Please copy exactly the lines that run from the start of the entries to the line containing "Click the 주식·펀드", inclusive.

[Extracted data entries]

========================================================================

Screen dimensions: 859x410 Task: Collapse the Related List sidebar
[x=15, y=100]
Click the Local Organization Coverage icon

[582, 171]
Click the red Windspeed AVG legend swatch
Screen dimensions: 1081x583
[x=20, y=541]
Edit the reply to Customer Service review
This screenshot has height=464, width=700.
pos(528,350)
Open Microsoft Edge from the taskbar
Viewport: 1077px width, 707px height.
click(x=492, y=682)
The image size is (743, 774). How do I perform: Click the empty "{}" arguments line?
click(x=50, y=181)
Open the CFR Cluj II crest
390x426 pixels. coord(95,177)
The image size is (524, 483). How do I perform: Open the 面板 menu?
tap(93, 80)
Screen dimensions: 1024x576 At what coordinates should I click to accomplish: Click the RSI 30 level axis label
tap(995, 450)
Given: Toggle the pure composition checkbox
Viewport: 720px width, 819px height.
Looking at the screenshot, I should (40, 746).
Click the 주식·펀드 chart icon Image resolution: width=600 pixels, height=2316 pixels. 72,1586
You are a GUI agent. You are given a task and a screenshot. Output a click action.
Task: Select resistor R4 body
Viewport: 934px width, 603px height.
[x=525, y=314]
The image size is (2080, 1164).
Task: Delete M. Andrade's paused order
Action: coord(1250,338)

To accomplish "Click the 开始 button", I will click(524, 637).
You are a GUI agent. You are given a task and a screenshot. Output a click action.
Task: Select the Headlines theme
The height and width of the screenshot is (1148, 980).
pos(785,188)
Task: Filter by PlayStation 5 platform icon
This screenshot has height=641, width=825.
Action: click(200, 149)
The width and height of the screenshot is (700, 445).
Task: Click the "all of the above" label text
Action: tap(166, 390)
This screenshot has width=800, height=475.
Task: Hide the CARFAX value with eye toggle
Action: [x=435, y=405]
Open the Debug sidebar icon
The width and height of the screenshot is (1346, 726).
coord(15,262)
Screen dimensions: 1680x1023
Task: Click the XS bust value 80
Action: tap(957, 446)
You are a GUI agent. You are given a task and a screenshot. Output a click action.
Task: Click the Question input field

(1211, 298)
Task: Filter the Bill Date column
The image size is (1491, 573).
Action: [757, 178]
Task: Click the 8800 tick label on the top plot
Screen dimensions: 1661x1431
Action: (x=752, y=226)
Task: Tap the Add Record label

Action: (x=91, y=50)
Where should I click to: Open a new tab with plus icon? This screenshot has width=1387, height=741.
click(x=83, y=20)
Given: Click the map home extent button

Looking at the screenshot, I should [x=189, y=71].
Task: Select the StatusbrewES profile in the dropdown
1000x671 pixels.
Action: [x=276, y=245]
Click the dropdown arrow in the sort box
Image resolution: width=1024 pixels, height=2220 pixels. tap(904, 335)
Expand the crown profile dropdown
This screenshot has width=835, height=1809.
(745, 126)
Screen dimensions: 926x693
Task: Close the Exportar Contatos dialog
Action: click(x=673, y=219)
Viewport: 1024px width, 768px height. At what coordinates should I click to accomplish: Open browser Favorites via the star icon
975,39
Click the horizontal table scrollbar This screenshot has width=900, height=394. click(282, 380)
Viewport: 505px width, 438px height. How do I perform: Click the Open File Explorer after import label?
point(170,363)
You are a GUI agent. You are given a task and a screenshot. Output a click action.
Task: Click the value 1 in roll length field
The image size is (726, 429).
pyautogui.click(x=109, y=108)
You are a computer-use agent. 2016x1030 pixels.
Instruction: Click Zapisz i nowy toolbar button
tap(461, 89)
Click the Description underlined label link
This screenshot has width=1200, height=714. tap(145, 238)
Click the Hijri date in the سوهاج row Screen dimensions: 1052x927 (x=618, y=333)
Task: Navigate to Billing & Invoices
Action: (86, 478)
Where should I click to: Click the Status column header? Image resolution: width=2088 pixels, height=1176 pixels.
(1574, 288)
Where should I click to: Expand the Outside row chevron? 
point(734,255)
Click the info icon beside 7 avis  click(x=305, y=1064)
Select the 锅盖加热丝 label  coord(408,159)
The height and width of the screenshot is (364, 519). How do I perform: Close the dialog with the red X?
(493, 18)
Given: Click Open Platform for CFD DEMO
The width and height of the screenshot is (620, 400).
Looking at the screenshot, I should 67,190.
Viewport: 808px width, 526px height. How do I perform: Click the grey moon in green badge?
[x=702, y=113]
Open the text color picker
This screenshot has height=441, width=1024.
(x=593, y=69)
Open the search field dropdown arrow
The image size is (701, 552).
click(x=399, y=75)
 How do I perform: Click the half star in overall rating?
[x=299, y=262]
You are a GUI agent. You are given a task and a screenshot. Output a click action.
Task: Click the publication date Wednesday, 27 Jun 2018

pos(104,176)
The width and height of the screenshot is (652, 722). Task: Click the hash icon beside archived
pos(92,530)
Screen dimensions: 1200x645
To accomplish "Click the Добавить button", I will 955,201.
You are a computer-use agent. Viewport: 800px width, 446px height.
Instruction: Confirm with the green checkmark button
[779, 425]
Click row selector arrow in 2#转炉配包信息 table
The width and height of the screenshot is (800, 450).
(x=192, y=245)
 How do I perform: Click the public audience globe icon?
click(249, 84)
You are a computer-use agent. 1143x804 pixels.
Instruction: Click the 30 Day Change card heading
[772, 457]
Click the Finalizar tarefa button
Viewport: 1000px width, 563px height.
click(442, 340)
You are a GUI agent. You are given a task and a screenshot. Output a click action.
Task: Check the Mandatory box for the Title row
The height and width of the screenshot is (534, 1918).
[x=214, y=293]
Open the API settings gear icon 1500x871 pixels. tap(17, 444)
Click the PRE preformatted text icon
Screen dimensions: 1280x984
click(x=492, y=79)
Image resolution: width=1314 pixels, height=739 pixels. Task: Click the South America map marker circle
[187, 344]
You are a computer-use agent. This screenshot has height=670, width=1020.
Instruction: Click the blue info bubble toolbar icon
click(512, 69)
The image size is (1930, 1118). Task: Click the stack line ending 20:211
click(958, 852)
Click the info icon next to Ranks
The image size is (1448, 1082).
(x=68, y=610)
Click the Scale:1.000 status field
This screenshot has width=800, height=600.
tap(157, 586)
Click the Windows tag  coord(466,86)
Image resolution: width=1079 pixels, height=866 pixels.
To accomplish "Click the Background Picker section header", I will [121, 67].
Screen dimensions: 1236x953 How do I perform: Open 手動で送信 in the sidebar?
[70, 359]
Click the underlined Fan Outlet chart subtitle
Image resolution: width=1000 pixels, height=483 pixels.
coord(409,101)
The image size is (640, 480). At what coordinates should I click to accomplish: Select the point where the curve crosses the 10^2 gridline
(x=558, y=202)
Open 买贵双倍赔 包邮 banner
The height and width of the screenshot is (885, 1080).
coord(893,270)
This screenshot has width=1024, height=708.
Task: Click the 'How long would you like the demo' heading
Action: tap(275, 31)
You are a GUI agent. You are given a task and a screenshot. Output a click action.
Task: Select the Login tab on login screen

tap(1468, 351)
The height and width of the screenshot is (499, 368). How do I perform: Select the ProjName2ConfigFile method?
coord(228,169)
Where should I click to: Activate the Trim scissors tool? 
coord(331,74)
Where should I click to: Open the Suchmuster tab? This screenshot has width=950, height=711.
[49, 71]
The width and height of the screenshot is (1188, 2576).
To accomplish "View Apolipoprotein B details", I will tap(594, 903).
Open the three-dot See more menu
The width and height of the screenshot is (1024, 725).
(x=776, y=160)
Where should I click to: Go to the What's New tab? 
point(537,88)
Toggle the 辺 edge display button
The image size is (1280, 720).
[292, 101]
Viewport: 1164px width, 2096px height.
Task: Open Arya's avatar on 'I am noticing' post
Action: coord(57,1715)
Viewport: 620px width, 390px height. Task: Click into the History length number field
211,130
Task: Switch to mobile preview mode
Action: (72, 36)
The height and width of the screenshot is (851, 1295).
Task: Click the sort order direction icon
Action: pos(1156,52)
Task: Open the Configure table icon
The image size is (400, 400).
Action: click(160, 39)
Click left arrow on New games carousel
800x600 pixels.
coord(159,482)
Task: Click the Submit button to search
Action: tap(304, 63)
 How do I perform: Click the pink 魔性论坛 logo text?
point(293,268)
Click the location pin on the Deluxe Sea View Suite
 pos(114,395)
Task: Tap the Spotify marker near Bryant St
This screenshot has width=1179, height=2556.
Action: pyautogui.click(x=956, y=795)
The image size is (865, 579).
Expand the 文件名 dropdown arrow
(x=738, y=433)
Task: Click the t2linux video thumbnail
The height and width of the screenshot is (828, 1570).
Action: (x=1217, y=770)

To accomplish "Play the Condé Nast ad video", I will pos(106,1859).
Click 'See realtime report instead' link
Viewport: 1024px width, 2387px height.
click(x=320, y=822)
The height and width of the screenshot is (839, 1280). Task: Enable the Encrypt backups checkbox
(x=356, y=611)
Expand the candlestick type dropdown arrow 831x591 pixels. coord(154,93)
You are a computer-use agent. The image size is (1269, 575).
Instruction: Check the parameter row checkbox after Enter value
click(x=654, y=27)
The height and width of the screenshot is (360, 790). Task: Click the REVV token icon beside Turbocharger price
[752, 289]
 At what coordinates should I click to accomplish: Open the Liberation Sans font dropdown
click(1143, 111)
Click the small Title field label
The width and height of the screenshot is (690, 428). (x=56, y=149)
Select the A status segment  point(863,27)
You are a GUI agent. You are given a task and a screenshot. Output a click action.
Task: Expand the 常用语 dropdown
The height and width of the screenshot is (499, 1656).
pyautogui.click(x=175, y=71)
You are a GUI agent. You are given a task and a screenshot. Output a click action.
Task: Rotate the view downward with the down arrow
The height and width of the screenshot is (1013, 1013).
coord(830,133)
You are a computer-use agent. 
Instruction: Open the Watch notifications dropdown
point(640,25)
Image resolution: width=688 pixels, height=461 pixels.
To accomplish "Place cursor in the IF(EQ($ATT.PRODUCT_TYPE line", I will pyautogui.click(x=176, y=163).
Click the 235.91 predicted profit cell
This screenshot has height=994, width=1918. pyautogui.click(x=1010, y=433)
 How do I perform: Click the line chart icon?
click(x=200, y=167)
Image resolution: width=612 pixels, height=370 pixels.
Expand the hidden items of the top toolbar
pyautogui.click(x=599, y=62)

========================================================================

Answer box —
Screen dimensions: 859x410 Task: Collapse the Related List sidebar
[x=15, y=100]
Click the Local Organization Coverage icon

[582, 171]
Click the red Windspeed AVG legend swatch
Screen dimensions: 1081x583
[x=20, y=541]
Edit the reply to Customer Service review
This screenshot has height=464, width=700.
pos(528,350)
Open Microsoft Edge from the taskbar
Viewport: 1077px width, 707px height.
click(x=492, y=682)
The image size is (743, 774). How do I perform: Click the empty "{}" arguments line?
click(x=50, y=181)
Open the CFR Cluj II crest
390x426 pixels. coord(95,177)
The image size is (524, 483). How do I perform: Open the 面板 menu?
tap(93, 80)
Screen dimensions: 1024x576 At what coordinates should I click to accomplish: Click the RSI 30 level axis label
tap(995, 450)
Given: Toggle the pure composition checkbox
Viewport: 720px width, 819px height.
Looking at the screenshot, I should (40, 746).
Click the 주식·펀드 chart icon Image resolution: width=600 pixels, height=2316 pixels. 72,1586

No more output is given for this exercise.